DENVER (LN) — A federal judge on Monday denied the Colorado Republican Party's emergency bid to bar unaffiliated voters from the June 30 Republican primary, ruling that the request asked the court to grant relief that Colorado law does not permit and, in the alternative, that it ran afoul of the Purcell doctrine.

U.S. District Judge Philip A. Brimmer found that the Party was asking the court to disregard a statutory deadline it never challenged and to order a state-run closed primary that Colorado law does not provide for. He also found, in the alternative, that ordering the Secretary to exclude unaffiliated voters from the Republican primary — less than a month before ballots must be mailed — would create exactly the kind of voter confusion the Supreme Court warned against in Purcell v. Gonzalez, and that the state's election infrastructure simply could not be retooled in time regardless.

The ruling lands in a case the Colorado Republican Party filed in July 2023, challenging the constitutionality of the state's semi-open primary system under Colo. Rev. Stat. § 1-4-702(1). The Party scored a partial win on March 31, when Brimmer found that the statute's requirement that three-quarters of a major party's state central committee vote to opt out of the semi-open primary constitutes a severe burden on associational rights and is unconstitutional. But the Party missed the October 1, 2025 statutory deadline to opt out of the semi-open primary for the 2026 cycle — a deadline Brimmer's March 31 order left intact.

The Party filed its emergency motion on April 20, asking Brimmer to bar Secretary of State Jena Griswold from including unaffiliated voters in the Republican primary ballot. Brimmer was unpersuaded. He found the Party was asking the court to disregard a deadline it never challenged and to order a state-run closed primary that Colorado law does not provide for. Under Proposition 108, which passed in 2016, major parties have two options: a state-run semi-open primary or a privately funded convention or assembly.

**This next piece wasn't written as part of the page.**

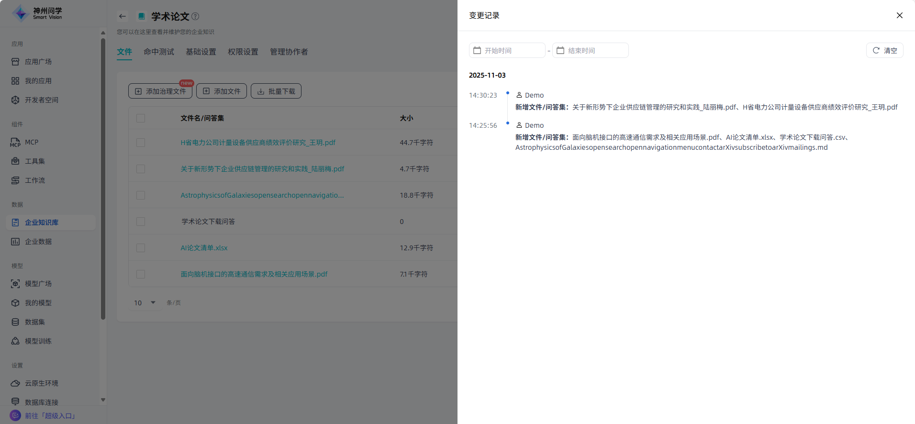Image resolution: width=915 pixels, height=424 pixels.
Task: Click the 清空 reset button
Action: pos(884,51)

The logistics made the request even harder to grant. Colorado's statewide voter registration and election system, known as SCORE, is programmed to send unaffiliated voters ballots from both major parties. The state's Deputy Elections Director, Hilary Rudy, submitted a declaration stating it would take approximately seven months to reprogram SCORE to exclude unaffiliated voters from the Republican primary ballot. The Secretary must certify ballot contents by May 1, the same day SCORE enters a coding blackout during which no changes are introduced to the system. County clerks must transmit mail ballots to overseas and military voters by May 16.

The Party pushed back on Rudy's declaration, arguing the disruption claims were exaggerated and that re-educating election workers on SCORE was "not rocket science" and "would not take months." Brimmer rejected that challenge, finding it was "unsupported by a declaration of a person with personal knowledge."

The Party also argued that minor parties having until April 16 to opt out showed the Secretary could reprogram SCORE in time. Brimmer dispatched that argument too, noting that SCORE is already built to handle minor-party opt-outs because unaffiliated voters are not automatically sent minor-party ballots — a fundamentally different programming situation than the one the Party was asking the state to create for a major-party primary weeks out.

Brimmer also denied, without prejudice as moot, a motion to intervene filed by the National Republican Congressional Committee, Congressman Jeff Hurd, Congresswoman Lauren Boebert, Congressman Jeff Crank, and Congressman Gabe Evans, who sought to oppose the emergency motion on the ground that it would exclude unaffiliated voters from the Republican primary "just days before ballots are mailed."

Unaffiliated voters have received primary ballots from both major parties in every primary since Proposition 108 passed a decade ago — a voting expectation the court found the state could not unwind before June 30.